Anketi bu şekilde yaptığımız için sonuç o şekilde çıkmıştı. Bugün olsa ve bir mobil uygulamaya sahip olsak belki 20 çıkacaktı. İnternet kullansak belki 30 çıkacaktı. Anketi doldurup faks çekmeye zahmet edenler 40 yaşın üzerindeydi. Ama doğru yönü görebilen bir ekip değildik ve düzeltme olanaklarına sahip olmadığım bu sistemin başında durmamam gerektiğini düşündüm.
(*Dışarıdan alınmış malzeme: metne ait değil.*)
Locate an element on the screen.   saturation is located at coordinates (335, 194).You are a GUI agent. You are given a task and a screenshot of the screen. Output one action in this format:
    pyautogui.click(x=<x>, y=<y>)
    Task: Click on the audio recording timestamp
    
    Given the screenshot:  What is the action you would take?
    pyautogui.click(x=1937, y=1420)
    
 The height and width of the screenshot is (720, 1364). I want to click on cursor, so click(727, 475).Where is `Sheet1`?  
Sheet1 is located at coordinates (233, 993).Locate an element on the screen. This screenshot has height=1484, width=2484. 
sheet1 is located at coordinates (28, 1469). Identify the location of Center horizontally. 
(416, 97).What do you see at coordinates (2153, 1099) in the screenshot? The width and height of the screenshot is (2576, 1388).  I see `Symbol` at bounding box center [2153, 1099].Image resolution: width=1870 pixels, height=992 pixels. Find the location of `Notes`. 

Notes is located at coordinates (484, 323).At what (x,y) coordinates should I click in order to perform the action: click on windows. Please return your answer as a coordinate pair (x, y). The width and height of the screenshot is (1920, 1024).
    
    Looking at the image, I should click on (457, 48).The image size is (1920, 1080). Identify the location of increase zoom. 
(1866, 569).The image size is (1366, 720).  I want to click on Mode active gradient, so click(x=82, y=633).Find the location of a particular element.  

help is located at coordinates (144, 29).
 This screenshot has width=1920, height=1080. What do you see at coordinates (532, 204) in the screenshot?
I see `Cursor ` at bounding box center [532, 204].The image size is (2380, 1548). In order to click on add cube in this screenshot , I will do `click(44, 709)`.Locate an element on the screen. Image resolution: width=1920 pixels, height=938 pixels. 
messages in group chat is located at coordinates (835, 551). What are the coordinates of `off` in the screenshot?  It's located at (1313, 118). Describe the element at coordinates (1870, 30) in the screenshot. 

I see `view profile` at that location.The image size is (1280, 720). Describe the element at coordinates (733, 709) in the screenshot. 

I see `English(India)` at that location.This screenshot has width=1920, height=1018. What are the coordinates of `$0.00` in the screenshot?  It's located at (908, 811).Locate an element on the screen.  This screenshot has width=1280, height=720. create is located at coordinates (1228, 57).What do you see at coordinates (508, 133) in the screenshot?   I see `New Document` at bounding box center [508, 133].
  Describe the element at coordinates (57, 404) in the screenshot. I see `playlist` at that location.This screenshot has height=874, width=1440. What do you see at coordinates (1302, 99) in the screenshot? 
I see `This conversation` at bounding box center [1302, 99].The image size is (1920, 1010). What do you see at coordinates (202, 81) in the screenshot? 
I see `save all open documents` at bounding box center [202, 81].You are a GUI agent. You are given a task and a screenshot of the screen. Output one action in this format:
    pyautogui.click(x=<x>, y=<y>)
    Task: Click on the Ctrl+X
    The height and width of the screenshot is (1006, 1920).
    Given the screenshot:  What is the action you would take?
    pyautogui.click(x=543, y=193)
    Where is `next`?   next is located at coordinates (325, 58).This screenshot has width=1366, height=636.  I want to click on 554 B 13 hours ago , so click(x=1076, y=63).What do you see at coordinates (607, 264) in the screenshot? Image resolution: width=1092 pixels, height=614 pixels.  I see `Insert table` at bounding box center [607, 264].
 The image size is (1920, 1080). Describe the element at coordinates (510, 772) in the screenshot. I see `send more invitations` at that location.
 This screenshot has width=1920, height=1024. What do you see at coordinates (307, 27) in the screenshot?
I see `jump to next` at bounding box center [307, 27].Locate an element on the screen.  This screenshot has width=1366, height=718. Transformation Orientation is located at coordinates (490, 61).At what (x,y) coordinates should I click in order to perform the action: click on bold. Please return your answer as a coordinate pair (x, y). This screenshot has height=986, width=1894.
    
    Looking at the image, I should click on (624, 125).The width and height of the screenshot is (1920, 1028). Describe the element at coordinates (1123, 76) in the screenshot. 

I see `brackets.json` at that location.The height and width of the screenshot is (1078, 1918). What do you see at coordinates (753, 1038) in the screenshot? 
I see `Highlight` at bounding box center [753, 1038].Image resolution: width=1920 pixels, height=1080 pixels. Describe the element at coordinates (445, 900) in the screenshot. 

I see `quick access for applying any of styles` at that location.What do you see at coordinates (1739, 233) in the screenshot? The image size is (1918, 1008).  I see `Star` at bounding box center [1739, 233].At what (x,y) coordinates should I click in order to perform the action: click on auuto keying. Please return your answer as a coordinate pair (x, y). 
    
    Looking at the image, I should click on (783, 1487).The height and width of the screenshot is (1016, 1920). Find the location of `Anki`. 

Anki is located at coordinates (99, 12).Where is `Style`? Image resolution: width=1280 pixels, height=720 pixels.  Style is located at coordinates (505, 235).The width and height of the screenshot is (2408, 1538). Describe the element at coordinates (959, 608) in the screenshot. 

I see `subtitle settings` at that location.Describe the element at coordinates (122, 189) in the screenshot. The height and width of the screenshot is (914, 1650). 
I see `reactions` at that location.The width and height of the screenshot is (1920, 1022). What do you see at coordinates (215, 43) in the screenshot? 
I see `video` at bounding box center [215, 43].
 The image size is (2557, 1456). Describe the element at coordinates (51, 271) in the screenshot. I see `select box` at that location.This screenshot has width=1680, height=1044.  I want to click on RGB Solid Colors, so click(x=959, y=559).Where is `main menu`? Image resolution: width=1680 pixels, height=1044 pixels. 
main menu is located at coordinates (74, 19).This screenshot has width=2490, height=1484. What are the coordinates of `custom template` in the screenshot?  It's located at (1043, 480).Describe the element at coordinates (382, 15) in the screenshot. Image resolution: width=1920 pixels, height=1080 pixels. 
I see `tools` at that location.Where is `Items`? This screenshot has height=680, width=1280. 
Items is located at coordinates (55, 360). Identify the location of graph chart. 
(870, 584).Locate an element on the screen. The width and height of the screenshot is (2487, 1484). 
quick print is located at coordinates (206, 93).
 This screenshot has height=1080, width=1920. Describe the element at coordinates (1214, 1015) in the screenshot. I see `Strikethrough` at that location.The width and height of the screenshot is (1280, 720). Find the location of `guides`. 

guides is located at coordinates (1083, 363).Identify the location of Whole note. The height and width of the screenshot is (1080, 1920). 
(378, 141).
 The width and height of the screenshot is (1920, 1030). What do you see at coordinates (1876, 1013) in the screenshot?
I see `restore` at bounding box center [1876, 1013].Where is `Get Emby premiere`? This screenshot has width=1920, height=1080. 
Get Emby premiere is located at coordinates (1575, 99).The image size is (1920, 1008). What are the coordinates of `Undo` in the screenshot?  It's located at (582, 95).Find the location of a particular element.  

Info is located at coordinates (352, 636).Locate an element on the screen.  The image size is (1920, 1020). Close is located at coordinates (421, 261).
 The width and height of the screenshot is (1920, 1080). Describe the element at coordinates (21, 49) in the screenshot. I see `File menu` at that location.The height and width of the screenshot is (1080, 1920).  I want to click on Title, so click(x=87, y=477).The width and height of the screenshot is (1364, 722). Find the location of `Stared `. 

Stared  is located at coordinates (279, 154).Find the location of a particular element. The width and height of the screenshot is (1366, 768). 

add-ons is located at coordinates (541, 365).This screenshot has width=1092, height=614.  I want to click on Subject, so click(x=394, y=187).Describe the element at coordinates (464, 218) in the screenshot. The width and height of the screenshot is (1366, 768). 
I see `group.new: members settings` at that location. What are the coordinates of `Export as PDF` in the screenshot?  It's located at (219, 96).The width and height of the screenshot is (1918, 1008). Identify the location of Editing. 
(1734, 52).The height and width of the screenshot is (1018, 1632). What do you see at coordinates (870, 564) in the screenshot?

Bunu aile terbiyesi veya başka türden terimler kullanarak sulandırmayayım; bu doğrudan baba terbiyesi ile kazanılmış vicdandır. Seçimdeki adayların birçoğunun bu şansa sahip olmadığını düşünüyorum.

Babamın bana bugün yüklediği görev, işin aslına işaret etmek. Türkiye’nin temel sorunu parasının ve ölçeğinin olamaması. Çözülmesi gereken sorun bu. Bugün 155 bin çalışanla 135 milyar dolar civarında ciro üreten Cargill, Türkiye’nin toplamının beşte birine yakın büyüklükte. 202 milyar dolar cirosu olan Microsft’un OpenAI’a son olarak yaptığı 10 milyar dolarlık yatırım, Türkiye bilişim sektörünün toplam cirosunun yaklaşık yarısı. Seçimde gerekli koşullar oluşursa, bizden sonra gelecek kuşağın bu sorunu aşması için elimizden geleni yapmalıyız. Bizden farklı görünen o kuşağı sandığın başında görmekten mutlu oldum.